== Work request ==
Within the records below, find the line with "421x868 pixels." and the line with "Men as target", then reproduce exactly those two lines and all lines between them, without any picture.

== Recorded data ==
=== Begin Enclosure ===

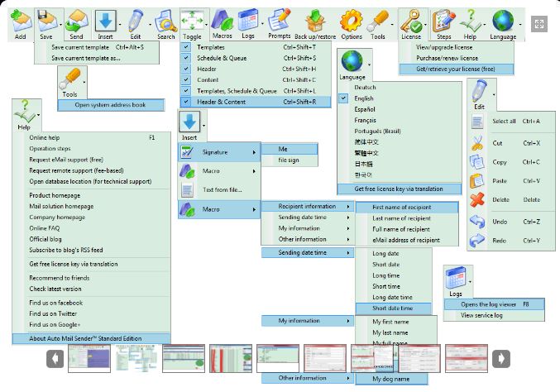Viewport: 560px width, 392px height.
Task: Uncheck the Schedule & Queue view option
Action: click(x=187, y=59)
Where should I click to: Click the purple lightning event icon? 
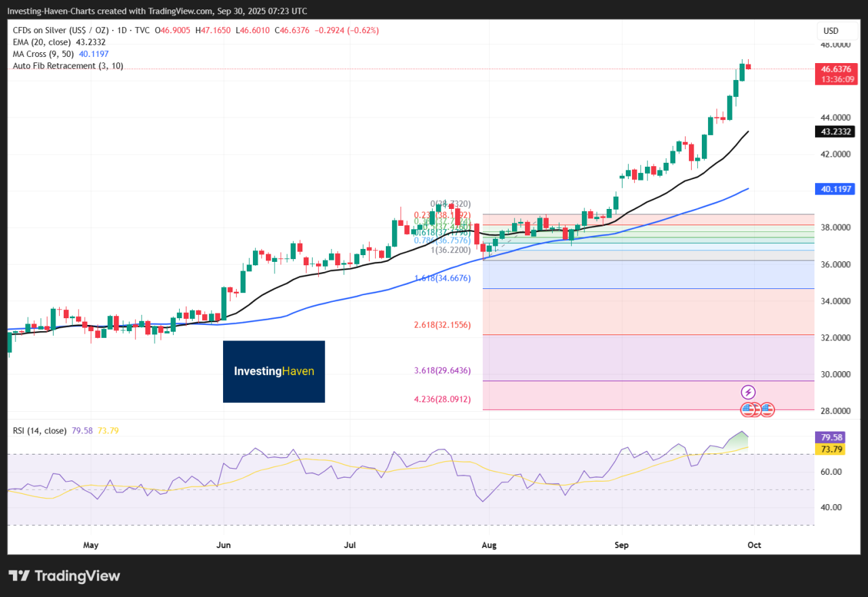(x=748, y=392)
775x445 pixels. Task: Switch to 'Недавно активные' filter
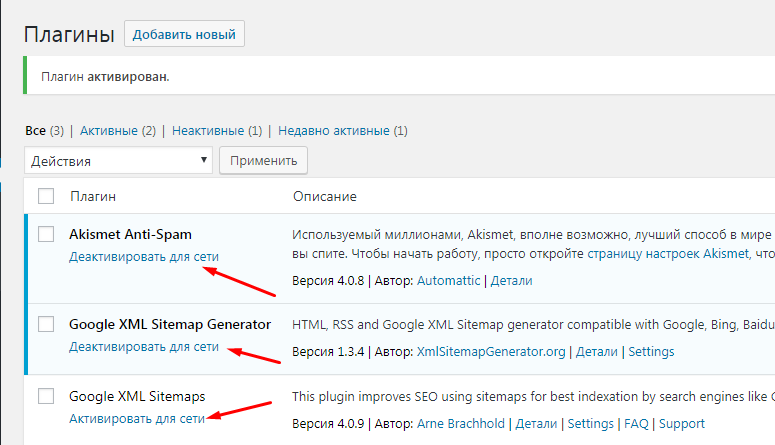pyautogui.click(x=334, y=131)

=== End Enclosure ===
=== Begin Enclosure ===

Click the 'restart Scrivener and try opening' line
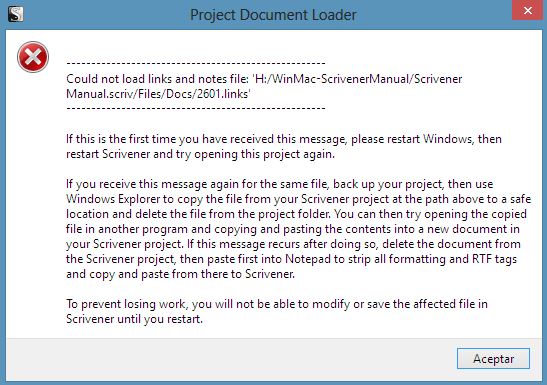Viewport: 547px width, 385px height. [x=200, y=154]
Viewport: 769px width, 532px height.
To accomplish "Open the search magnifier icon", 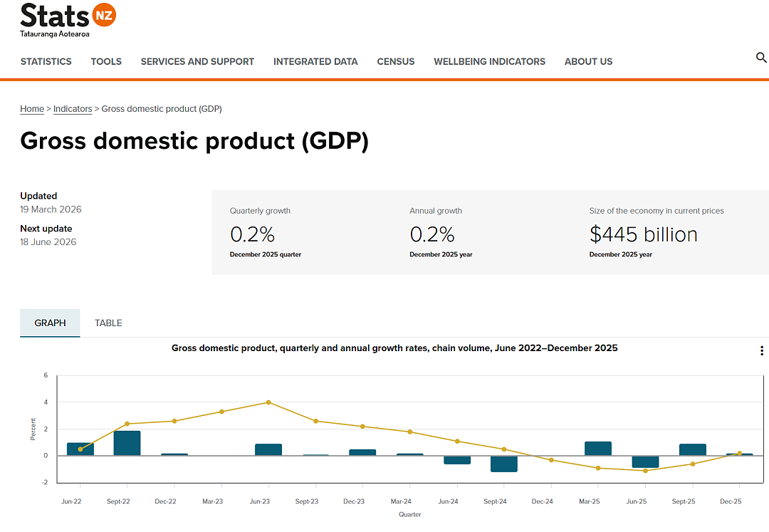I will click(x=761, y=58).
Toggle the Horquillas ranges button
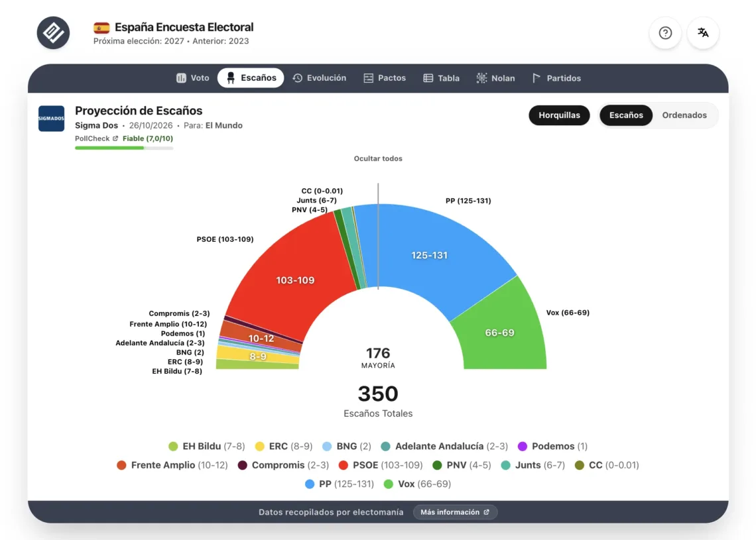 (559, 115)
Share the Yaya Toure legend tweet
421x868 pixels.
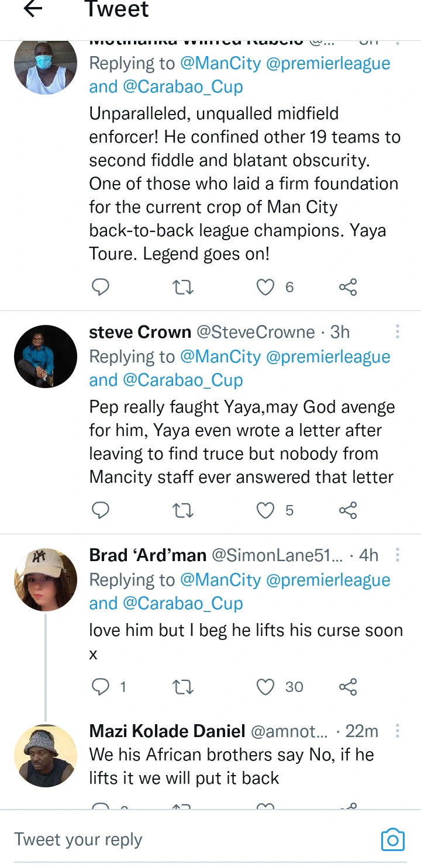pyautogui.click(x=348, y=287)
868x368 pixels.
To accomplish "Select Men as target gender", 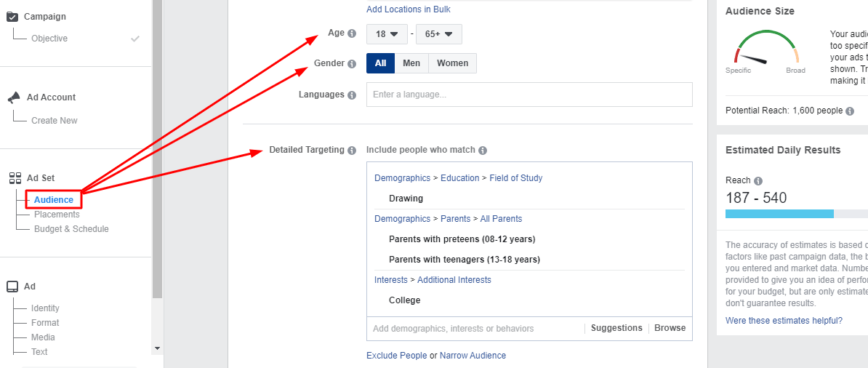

=== End Enclosure ===
=== Begin Enclosure ===

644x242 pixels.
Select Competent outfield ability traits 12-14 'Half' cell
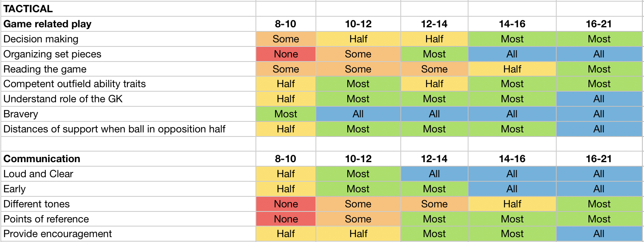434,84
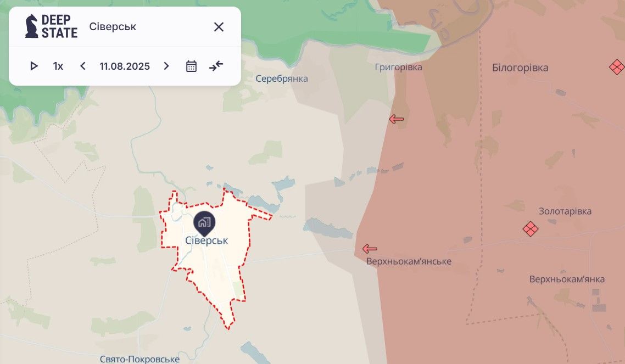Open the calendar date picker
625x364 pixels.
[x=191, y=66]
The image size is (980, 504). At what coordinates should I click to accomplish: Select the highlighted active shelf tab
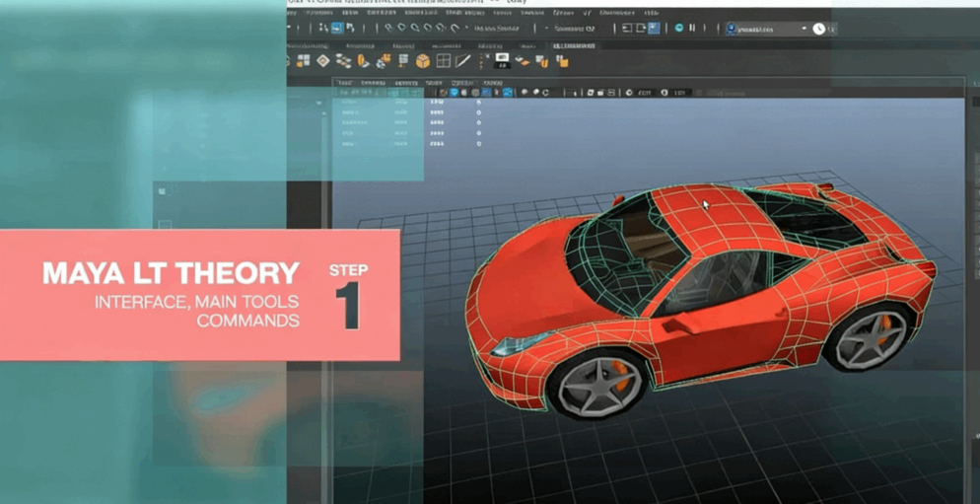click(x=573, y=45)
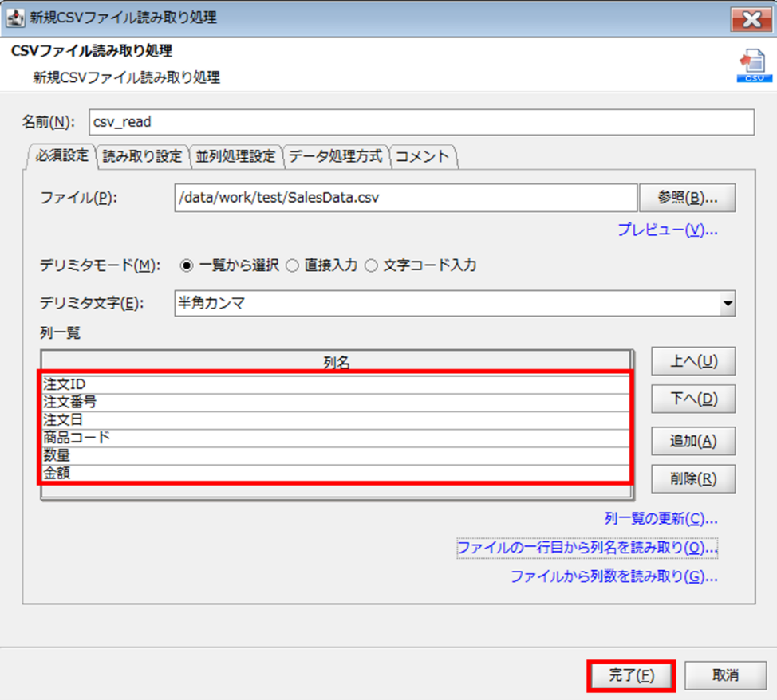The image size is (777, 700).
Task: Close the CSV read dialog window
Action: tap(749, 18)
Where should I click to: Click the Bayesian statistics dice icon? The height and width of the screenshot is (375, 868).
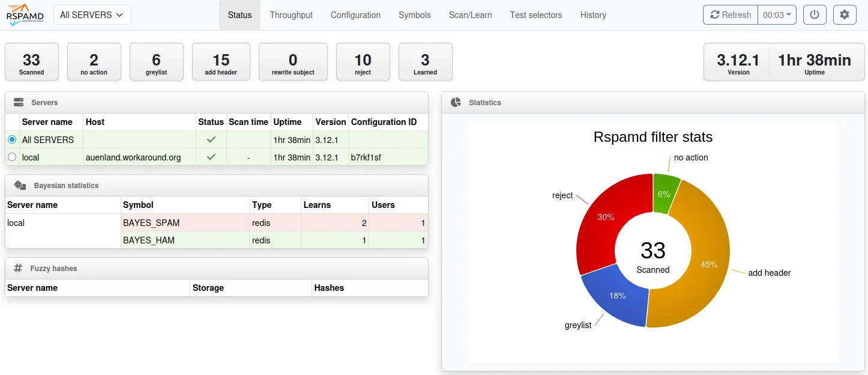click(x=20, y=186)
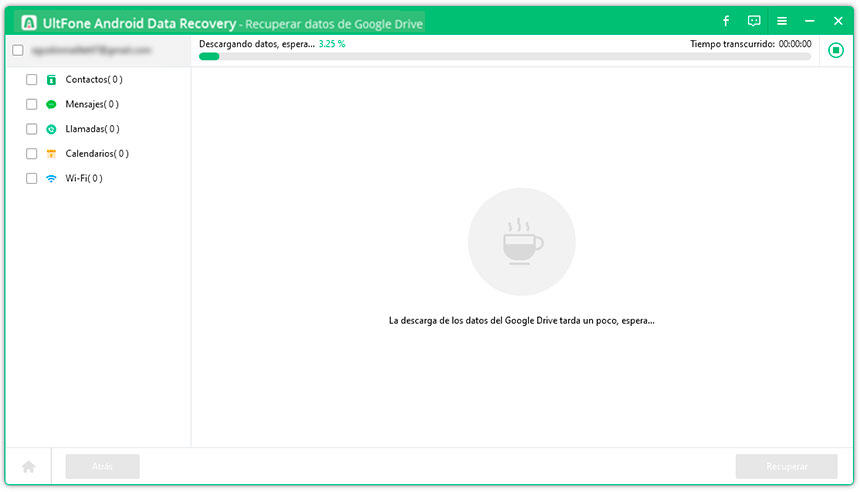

=== End Enclosure ===

== Problem solution ==
421x868 pixels.
pyautogui.click(x=348, y=287)
868x368 pixels.
To accomplish "Select Men as target gender", 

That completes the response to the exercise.